**What this task involves:**
Exclude the pictures, then repeat exactly each line from the one containing "You are a computer-use" to the final line of the records that follow.

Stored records
***
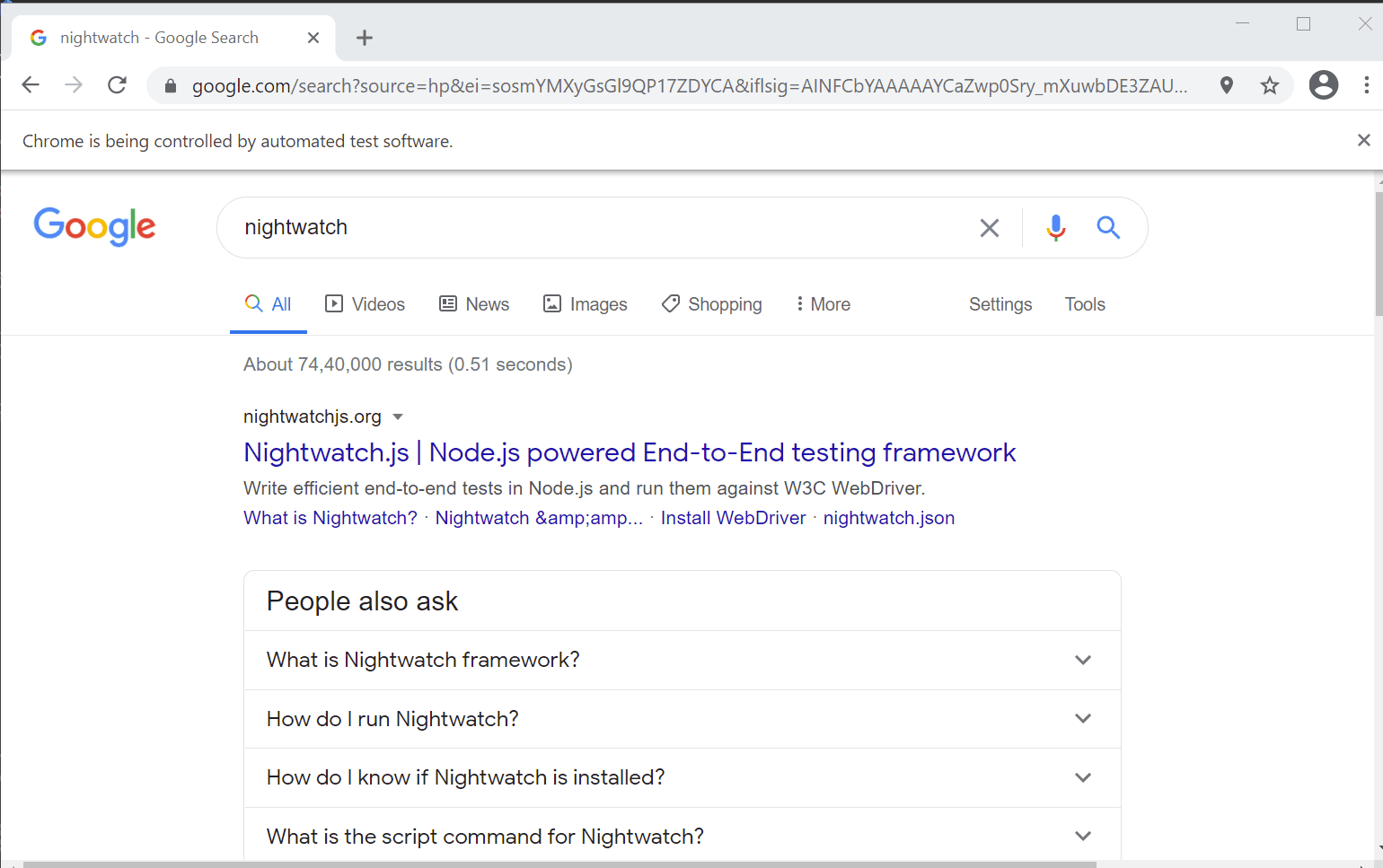Open the Nightwatch.js main result link
Viewport: 1383px width, 868px height.
(629, 452)
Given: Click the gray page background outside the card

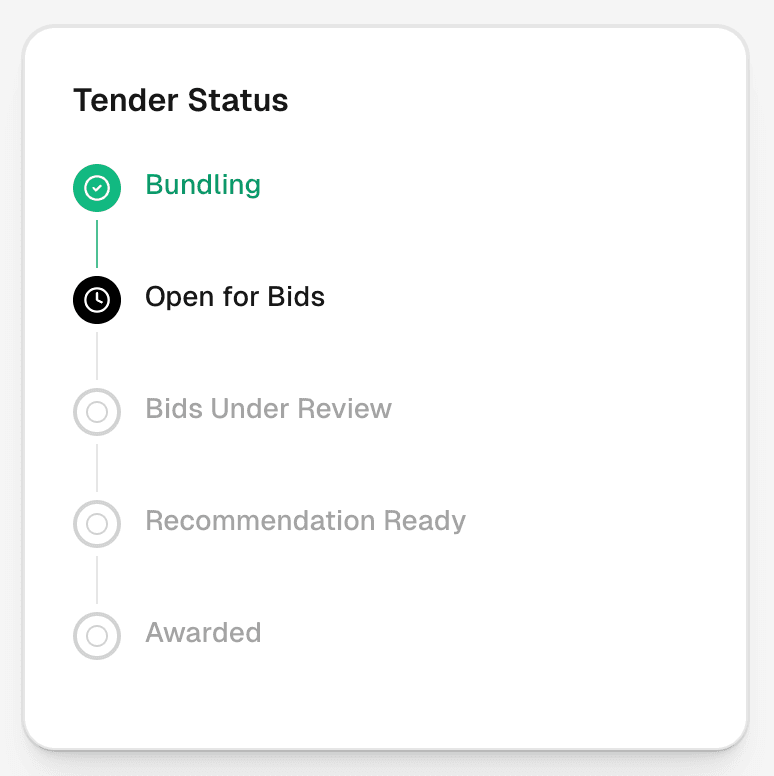Looking at the screenshot, I should click(x=10, y=400).
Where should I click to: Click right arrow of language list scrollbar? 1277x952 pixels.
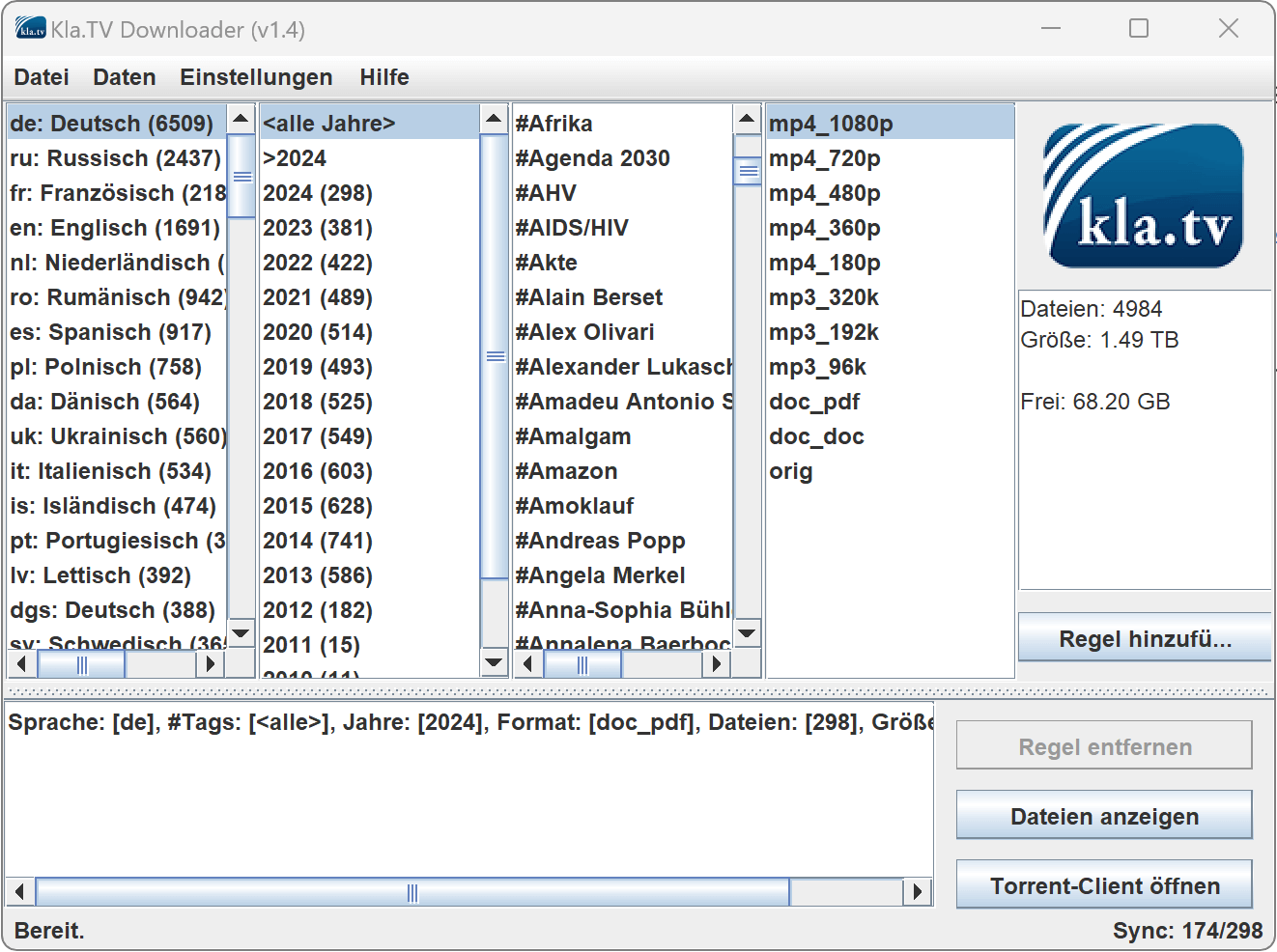(x=210, y=663)
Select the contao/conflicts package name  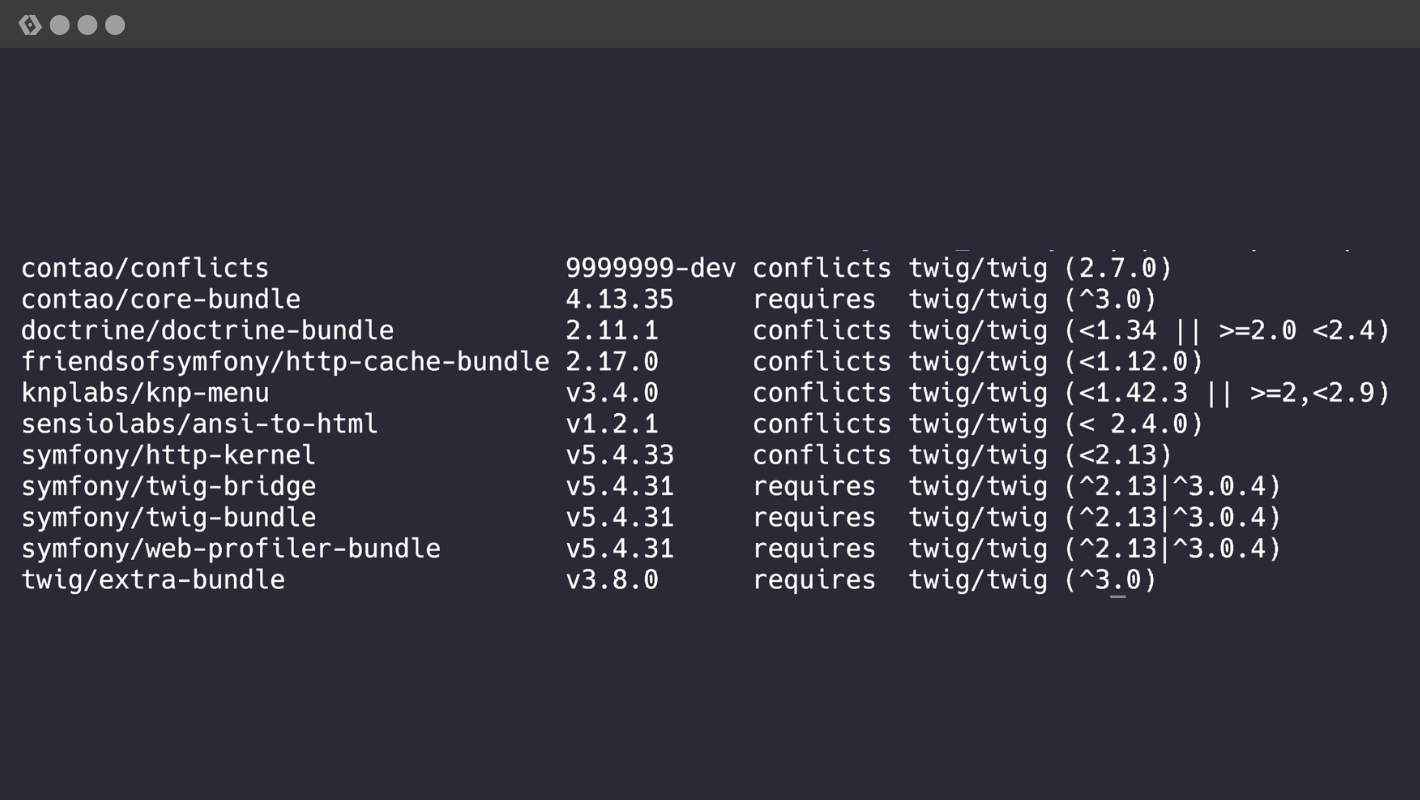coord(144,267)
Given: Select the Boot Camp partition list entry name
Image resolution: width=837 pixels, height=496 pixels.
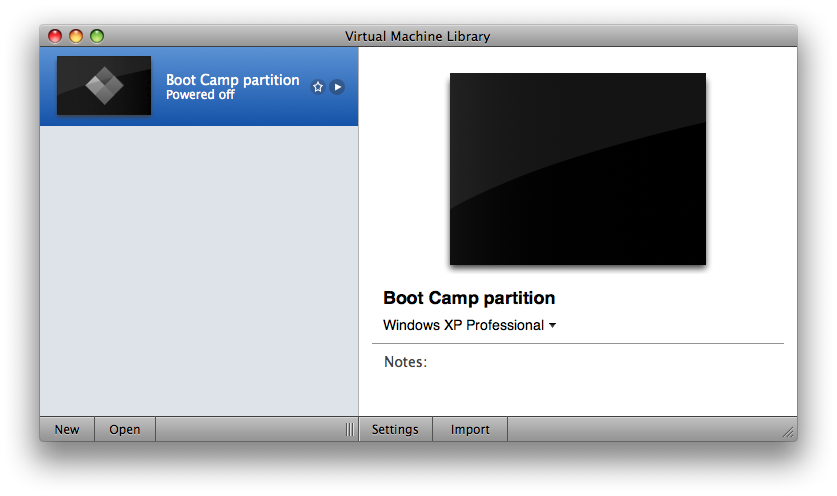Looking at the screenshot, I should pyautogui.click(x=233, y=80).
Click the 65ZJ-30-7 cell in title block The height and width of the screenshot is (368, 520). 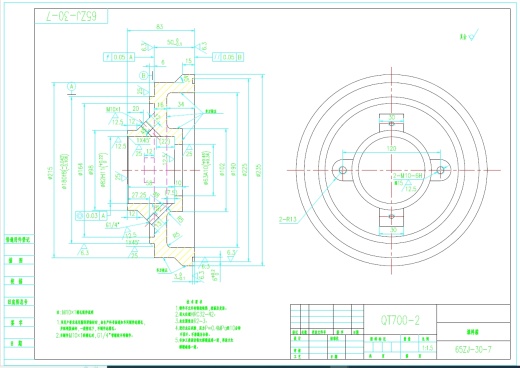[473, 350]
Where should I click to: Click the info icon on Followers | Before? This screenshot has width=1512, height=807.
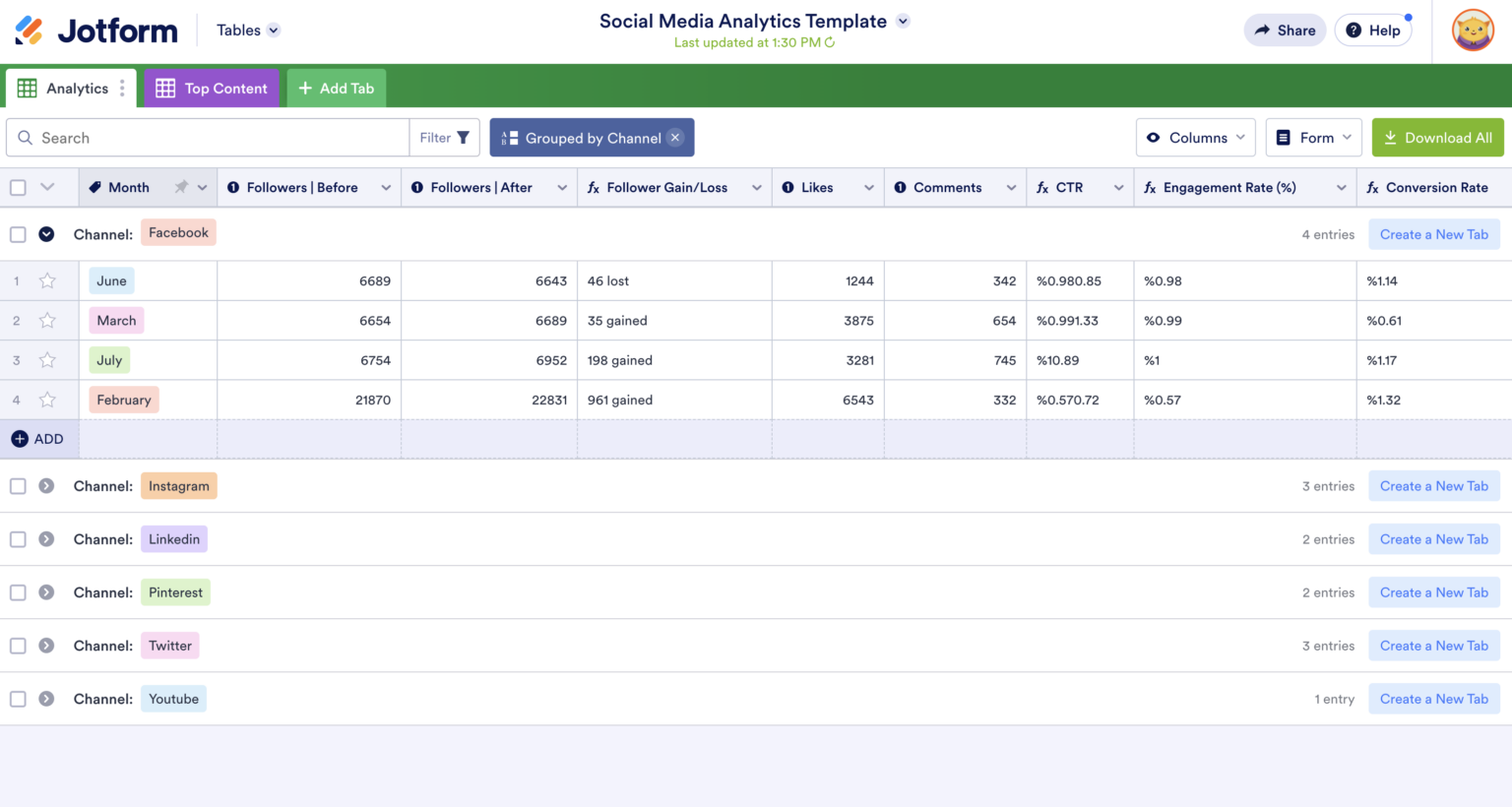(233, 187)
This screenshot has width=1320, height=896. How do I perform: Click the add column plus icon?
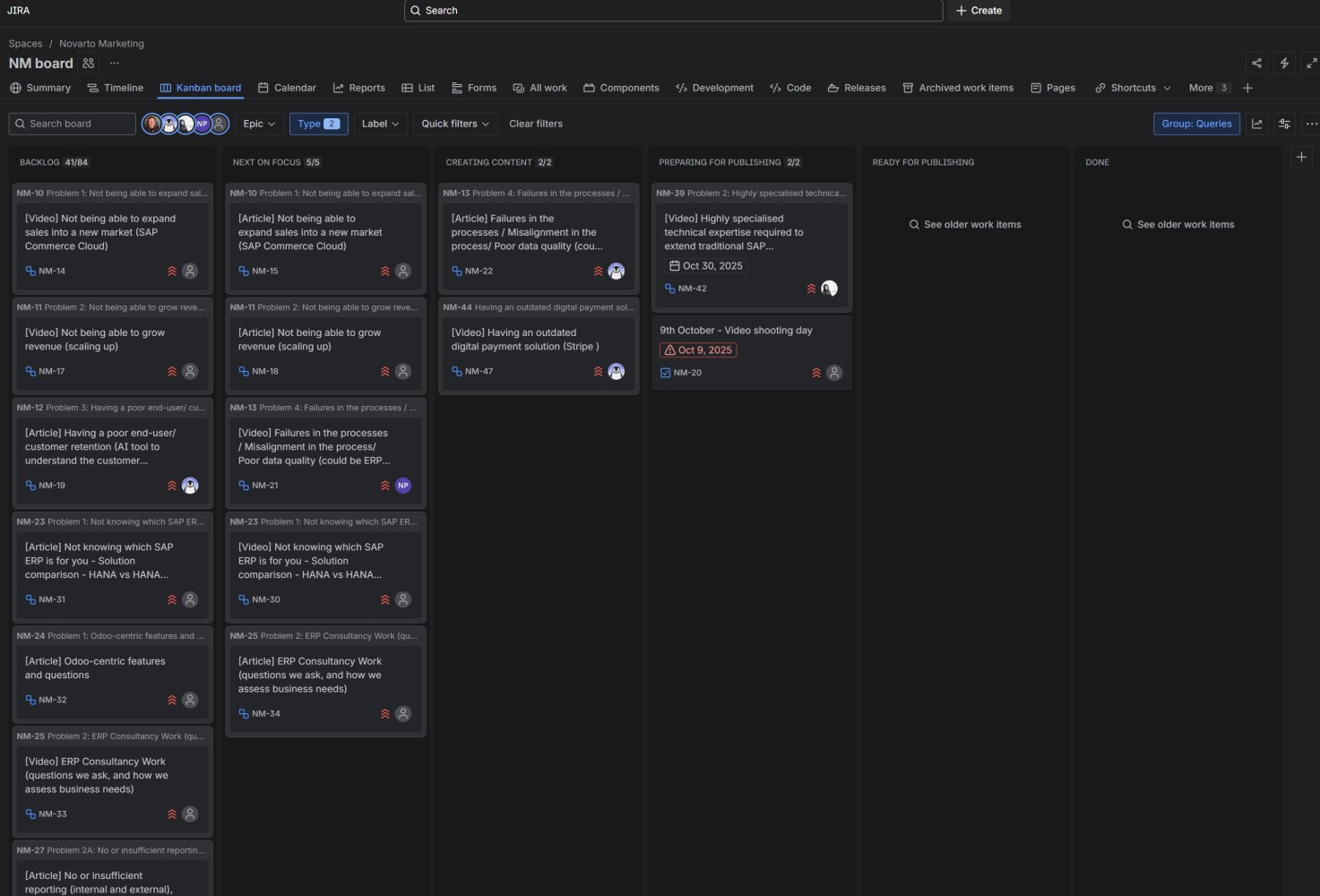pyautogui.click(x=1301, y=157)
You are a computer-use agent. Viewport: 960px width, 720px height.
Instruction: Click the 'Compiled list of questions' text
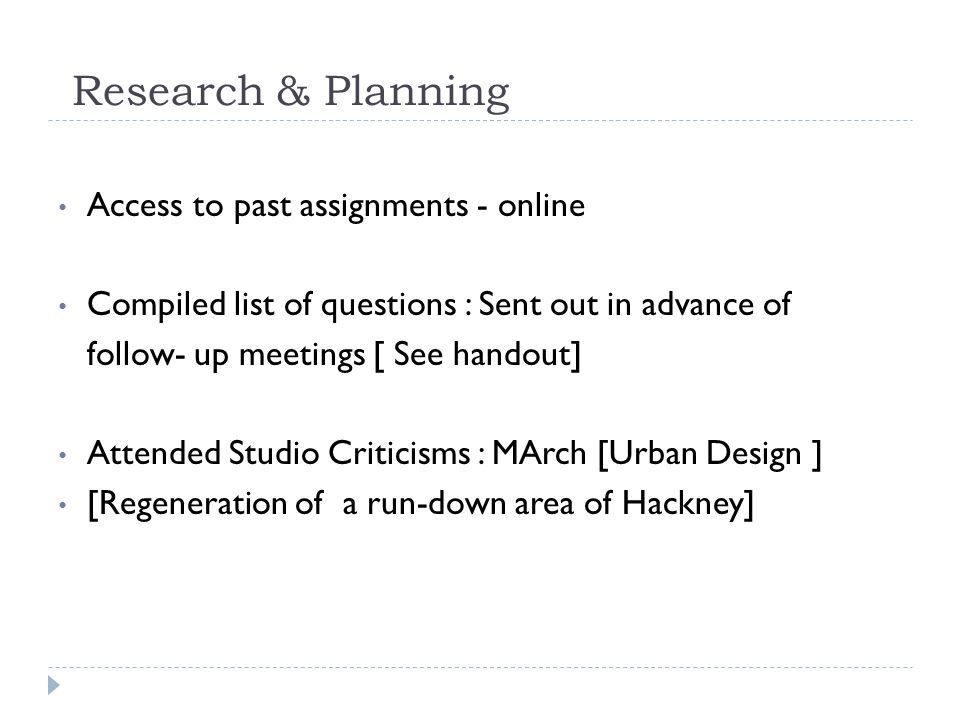272,305

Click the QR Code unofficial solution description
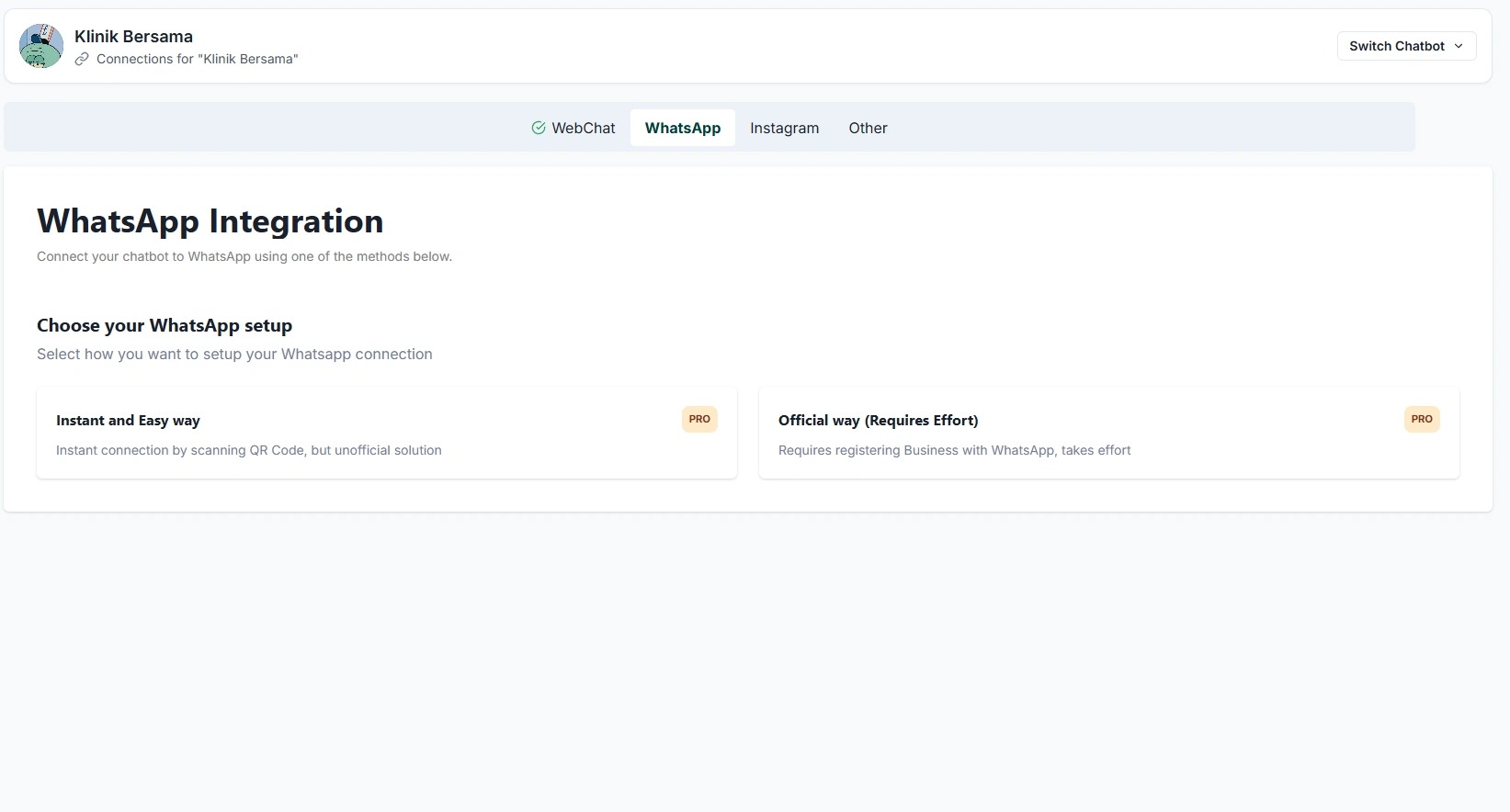(248, 450)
***
**Written answer:**
You are a computer-use agent. Viewport: 960px width, 720px height.
Instruction: Click the 'Compiled list of questions' text
272,305

Click the QR Code unofficial solution description
(248, 450)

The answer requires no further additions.